I was never told that black neighborhoods were bad neighborhoods when growing up. As one psychologist put it, kids learn to speak Martian. By that, he meant that kids pick up on the subtle cues that parents and teachers hint about, but don't explicitly say.

I lived in a big urban city for the first few years of my life, but we moved out to the country soon afterwards. My parents said that it was so that us kids could run around outside. They didn't mention the MLK riots that destroyed a good deal of the city.

I grew up being told that racists were bad and that all people were the same regardless of skin color. I had very few black school mates. In fact, up until the sixth or seventh grade, I had no (zero) black classmates. Everyone was white, no minorities. When I started going to the local high school, the black population was only about 10% of the school. I would often have advance classes where there would be no black classmates, or, just one. I can remember one black female in one of my English classes and she was quiet and reserved, nothing like black culture as a whole.

When I started driving, that's when my parents would tell me things like stay out of such and such a neighborhood, it's dangerous especially at night. Each time they told me so, it was always a black neighborhood. My family didn't much watch the evening news, but when we did, all the shootings seemed to be of the black on black variety.

I had a teacher tell us about how she went to England when she was in High School. Because she was from Texas, the English students wanted to know if there were still cowboys and gun fights like they had seen in the westerns. She told them that there were gun fights, then she joked with us that she didn't tell them that the gun fights were all in the ghetto of Houston, not the OK Coral.
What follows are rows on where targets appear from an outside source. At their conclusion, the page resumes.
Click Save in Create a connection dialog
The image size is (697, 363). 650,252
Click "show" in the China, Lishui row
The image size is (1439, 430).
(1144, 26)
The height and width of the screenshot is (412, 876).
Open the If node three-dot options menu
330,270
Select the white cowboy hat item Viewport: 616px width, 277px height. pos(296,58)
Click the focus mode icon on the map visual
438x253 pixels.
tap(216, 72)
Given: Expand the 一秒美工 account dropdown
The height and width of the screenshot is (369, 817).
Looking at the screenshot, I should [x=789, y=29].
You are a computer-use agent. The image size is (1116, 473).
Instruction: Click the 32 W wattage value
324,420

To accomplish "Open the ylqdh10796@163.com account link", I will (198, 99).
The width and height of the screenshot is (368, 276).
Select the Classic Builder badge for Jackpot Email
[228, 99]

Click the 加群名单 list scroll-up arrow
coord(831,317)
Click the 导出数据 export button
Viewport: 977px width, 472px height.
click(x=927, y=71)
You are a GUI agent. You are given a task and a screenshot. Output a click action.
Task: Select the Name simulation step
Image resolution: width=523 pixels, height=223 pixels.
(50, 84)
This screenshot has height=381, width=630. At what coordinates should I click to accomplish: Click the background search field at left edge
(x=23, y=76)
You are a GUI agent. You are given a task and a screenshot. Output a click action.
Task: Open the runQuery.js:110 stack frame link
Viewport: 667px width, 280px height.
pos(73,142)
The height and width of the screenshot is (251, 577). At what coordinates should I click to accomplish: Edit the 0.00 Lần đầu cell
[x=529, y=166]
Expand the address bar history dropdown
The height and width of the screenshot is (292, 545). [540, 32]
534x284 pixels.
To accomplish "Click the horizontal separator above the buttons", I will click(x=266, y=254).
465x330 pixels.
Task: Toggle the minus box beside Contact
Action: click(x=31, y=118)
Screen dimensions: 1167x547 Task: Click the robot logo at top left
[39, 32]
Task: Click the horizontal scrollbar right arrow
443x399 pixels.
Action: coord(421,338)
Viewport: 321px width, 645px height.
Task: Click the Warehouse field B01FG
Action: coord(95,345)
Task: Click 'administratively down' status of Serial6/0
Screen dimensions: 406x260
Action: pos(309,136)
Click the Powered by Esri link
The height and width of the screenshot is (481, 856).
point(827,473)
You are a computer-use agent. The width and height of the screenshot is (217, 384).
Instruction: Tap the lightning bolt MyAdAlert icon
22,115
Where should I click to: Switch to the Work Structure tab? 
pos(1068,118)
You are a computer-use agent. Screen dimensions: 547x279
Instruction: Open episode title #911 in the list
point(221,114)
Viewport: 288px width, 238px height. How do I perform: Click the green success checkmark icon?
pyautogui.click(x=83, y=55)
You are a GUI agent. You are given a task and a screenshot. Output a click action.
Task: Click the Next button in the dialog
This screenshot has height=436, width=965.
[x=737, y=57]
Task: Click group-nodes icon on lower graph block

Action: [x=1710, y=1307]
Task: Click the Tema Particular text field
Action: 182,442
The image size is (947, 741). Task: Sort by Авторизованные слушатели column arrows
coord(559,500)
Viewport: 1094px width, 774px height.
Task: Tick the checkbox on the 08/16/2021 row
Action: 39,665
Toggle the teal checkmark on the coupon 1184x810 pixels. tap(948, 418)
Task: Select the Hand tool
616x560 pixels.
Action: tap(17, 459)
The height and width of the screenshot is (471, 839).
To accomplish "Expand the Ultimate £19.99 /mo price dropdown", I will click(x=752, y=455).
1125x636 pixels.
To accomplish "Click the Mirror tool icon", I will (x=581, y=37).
I was never told that a black neighborhood is almost always a bad neighborhood, it's something that we were left to figure out on our own. Years later, I had a French friend who married an American. He said the same thing to me. No one ever told him explicitly that black neighborhoods were bad. He remembered getting pulled over in a big city ghetto. The cops thought at first that he was looking to buy drugs, why else would a white person be in that area at night? It's only after they figured that he was a dumb tourist that they let him go. However, it was his clue that the area wasn't safe.

Today, kids still learn Martian. The only problem is that they are learning two contradictions. On the one hand they are told to overtly condemn racists (and all the racists are always white, never a mention of anti-white racism), but on the other hand they are still given the same subtle clues that black areas are not safe areas.

It's no wonder that we are producing a generation of mixed up kids. They know to spew forth anti-white propaganda when called upon to do so in academia or at their jobs, but on the other hand, they know to avoid majority black areas like the plague.